Wireshark-users: Re: [Wireshark-users] Basic question about Wireshark

From: Guy Harris <guy@xxxxxxxxxxxx>
Date: Wed, 27 Jul 2011 00:38:30 -0700
On Jul 27, 2011, at 12:13 AM, Frank Walter wrote:

>> Are you talking about capture filter?
>> Unfortunately the capture filter syntax is different from display filter
>> syntax.
>> The capture filter
>>  not ether dest ff:ff:ff:ff:ff:ff
>> should exclude broadcast packets.
> 
> Oh no. This gives me a clear:
> 
> Invalid capture filter: "not ether dest ff:ff:ff:ff:ff:ff"!

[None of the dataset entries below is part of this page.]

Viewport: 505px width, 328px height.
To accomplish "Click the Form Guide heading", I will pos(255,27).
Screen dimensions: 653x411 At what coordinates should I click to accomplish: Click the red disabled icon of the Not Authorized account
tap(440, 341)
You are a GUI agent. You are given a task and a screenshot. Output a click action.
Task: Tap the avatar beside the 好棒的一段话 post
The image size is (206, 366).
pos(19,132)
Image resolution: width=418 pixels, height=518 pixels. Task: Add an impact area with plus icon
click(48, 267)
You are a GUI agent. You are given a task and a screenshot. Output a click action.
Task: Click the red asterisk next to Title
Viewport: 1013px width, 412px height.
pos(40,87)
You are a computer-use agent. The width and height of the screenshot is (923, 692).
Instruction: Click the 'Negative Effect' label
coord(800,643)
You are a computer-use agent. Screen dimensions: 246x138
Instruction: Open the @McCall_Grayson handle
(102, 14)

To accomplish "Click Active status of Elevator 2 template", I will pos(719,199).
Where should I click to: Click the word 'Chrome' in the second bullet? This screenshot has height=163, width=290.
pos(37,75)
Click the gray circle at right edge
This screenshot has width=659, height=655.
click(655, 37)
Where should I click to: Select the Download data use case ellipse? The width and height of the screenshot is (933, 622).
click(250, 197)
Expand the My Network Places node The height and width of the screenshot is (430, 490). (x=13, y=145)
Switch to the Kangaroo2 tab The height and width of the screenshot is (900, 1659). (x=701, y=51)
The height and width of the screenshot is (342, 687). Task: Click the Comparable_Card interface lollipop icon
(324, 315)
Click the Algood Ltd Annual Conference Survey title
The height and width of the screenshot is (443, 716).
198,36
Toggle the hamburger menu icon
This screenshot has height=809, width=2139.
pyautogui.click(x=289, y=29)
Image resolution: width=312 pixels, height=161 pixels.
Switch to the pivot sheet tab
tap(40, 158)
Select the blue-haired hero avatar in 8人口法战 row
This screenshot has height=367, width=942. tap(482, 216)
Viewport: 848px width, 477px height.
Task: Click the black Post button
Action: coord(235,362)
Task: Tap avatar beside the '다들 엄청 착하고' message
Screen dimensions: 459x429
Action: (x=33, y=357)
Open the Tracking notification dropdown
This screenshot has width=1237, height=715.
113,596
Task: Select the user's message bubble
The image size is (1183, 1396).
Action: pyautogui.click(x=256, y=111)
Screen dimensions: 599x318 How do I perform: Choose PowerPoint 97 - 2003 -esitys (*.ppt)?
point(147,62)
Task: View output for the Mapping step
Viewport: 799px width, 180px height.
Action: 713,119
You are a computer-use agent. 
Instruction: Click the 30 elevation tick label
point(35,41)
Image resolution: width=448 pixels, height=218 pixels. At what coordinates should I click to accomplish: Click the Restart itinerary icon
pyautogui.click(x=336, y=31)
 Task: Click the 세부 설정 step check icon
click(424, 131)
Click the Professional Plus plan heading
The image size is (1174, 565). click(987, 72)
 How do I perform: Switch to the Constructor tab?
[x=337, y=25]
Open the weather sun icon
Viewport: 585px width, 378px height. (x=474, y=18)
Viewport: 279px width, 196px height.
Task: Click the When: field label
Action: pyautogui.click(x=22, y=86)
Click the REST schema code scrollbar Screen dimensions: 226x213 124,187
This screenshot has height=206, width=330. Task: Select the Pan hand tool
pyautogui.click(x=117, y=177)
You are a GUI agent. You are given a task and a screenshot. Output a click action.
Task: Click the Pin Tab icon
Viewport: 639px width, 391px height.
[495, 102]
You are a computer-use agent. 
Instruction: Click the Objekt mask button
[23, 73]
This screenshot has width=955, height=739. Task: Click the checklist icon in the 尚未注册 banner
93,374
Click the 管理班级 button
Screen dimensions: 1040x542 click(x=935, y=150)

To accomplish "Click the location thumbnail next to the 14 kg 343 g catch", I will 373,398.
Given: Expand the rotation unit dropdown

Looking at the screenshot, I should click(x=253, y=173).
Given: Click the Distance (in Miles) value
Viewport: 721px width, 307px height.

The person who said "ether dest" was wrong - it should be "ether dst":

	$ tcpdump -i en1 -d not ether dst ff:ff:ff:ff:ff:ff
	(000) ld [2]
	(001) jeq #0xffffffff jt 2	jf 5
	(002) ldh [0]
	(003) jeq #0xffff jt 4	jf 5
	(004) ret #0
	(005) ret #65535 

> The "problem" is, that the display filter doesn't work. E.g. like this:
> 
> !(eth.dst == ff:ff:ff:ff:ff:ff)
> 
> when I am in Monitor mode.

In monitor mode, you probably have 802.11 headers rather than Ethernet headers, so it's probably

	!(wlan.da == ff:ff:ff:ff:ff:ff)

rather than

	!(eth.dst == ff:ff:ff:ff:ff:ff)

> And I don't know either how to filter all those packets away with another SSID.

The SSID isn't in every packet, so that's not implementable unless the 802.11 dissector were to determine the SSID corresponding to the RA or TA and put it into the 802.11 header as a "generated" field.